Vitamins K2, D3 and A 30ml Bioclinic naturals
Helps Develop & Maintain Healthy Bones
Serving Size: 0.25 ml
Servings Per Container: 120
Each Serving (0.25 ml) Contains:
Vitamin A (Palmitate).................................................... 500 IU (151 mcg RAE)
Vitamin D3 (Cholecalciferol) .......................................1000 IU (25 mcg)
Vitamin K2 (Menaquinone) (MK-7) (Natto Bean)......50 mcg
Medium chain triglycerides, organic flaxseed oil, natural vitamin E (non-GMO sunflower oil), natural vanilla flavour
Contains no artificial colours, preservatives, or sweeteners; no dairy, starch, sugar, wheat, gluten, yeast, corn, egg, fish, shellfish, salt, tree nuts, or GMOs. Suitable for vegetarians. Sealed for your protection. Do not use if seal is broken. For freshness, store in a cool, dry place.
1 serving (0.25 ml) per day or as directed by a health care practitioner.
- Potent physiological balance of key fat-soluble vitamins, A, D, and K, critical to bone health
- Contains vitamin K2 (MK-7), the most bioactive and long-lasting form
- MK-7 shown to increases vertebral BMD among postmenopausal women
- Provides vitamin D3, shown to be more effective than D2 in maintaining blood levels of 25-OH vitamin D17
- Optimal form of vitamin A, palmitate, bypasses impaired conversion of carotenoids (affects nearly half the population)18
- Helps develop and maintain healthy bones
- Suitable for vegetarians
Vitamin K2, D3 &A provides clinically relevant doses of the three fat-soluble vitamins essential to optimal bone health. Although needed for cardiovascular health, blood sugar regulation, immune function, and inflammation control, vitamins A, D, and K2 have complementary physiological bone-related functions, such as modulating gene expression in osteoblasts and carboxylating osteocalcin, an enzyme needed for bone formation.1 This is exemplified by a reduction in undercarboxylated osteocalcin and an increase in bone mineral density (BMD) in postmenopausal women when vitamin K is added to vitamin D supplementation.2
Vitamin D has diverse and significant functions in multiple body systems, and widespread deficiency magnifies these crucial roles.3,4 Supplementation is associated with a well-established reduction in osteoporotic fracture.5 Correcting a vitamin D deficiency is critical when supplementing with vitamin A, as vitamin A appears to promote bone health if vitamin D levels are adequate.6,7,8 Vitamin K is now recognized as being necessary not only for coagulation, but for the carboxylation of enzymes critical for both bone and blood vessel health.9-13 Indeed, meta-analysis has shown improvement in vertebral BMD and reduction in fracture among post-menopausal women with osteoporosis, while controlled trial data shows a reduction in the age-related decline in BMD among healthy postmenopausal women.14,15 The naturally derived MK-7 form in Vitamin K2, D3 &A has a longer half-life than any other form.16
Consult a health care practitioner prior to use if you are taking blood thinners. Keep out of reach of children.

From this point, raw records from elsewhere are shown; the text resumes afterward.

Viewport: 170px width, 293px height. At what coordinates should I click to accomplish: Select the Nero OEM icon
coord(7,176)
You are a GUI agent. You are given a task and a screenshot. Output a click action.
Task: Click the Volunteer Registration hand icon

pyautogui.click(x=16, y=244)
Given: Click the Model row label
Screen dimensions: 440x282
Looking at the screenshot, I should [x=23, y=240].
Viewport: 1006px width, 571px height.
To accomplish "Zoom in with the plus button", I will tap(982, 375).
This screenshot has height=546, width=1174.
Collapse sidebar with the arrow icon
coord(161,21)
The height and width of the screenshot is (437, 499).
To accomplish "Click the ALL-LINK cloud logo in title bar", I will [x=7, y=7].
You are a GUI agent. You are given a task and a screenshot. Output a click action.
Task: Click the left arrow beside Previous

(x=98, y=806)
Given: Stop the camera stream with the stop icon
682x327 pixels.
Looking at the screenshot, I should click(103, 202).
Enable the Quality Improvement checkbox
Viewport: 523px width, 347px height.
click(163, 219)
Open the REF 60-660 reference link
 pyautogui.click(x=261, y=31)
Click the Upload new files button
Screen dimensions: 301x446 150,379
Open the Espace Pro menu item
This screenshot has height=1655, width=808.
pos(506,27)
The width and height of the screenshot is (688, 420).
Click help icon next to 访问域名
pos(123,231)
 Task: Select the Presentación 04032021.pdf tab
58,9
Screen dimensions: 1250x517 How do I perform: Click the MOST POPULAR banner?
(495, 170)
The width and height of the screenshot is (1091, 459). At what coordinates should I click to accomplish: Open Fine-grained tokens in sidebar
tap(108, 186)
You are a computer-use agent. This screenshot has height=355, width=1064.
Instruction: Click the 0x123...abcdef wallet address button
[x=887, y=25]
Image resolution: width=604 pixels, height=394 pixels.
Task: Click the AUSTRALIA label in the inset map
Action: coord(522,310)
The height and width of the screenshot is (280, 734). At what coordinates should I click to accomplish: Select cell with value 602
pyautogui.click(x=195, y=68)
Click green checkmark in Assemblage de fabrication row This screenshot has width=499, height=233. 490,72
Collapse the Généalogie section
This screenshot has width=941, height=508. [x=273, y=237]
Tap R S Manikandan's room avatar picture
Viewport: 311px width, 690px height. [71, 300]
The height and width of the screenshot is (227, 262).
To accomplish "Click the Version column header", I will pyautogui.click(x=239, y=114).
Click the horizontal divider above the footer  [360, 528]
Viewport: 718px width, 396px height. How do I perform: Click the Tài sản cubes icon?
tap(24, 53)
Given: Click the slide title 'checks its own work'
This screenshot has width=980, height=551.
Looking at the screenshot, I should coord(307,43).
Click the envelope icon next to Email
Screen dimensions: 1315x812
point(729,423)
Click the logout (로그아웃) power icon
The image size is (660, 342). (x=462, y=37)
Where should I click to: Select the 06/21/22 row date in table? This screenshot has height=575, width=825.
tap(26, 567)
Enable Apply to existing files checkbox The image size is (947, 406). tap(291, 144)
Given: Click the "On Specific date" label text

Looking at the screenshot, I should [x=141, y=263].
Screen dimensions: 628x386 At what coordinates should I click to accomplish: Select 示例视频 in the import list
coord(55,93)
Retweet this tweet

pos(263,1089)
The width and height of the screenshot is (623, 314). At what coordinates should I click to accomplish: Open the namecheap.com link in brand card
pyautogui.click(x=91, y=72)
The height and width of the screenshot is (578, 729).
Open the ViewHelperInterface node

Vitamin K may antagonize the effect of some anticoagulant medications, and concurrent use should be medically supervised. When taken with a thiazide medication (diuretic), vitamin D may increase the risk for hypercalcemia. Also, vitamin D may improve insulin sensitivity and lower blood pressure, requiring a reduction in dosage of hypertension and/or diabetic medications. Vitamin A should not be taken with other synthetic retinoids, such as acitretin or bexarotene.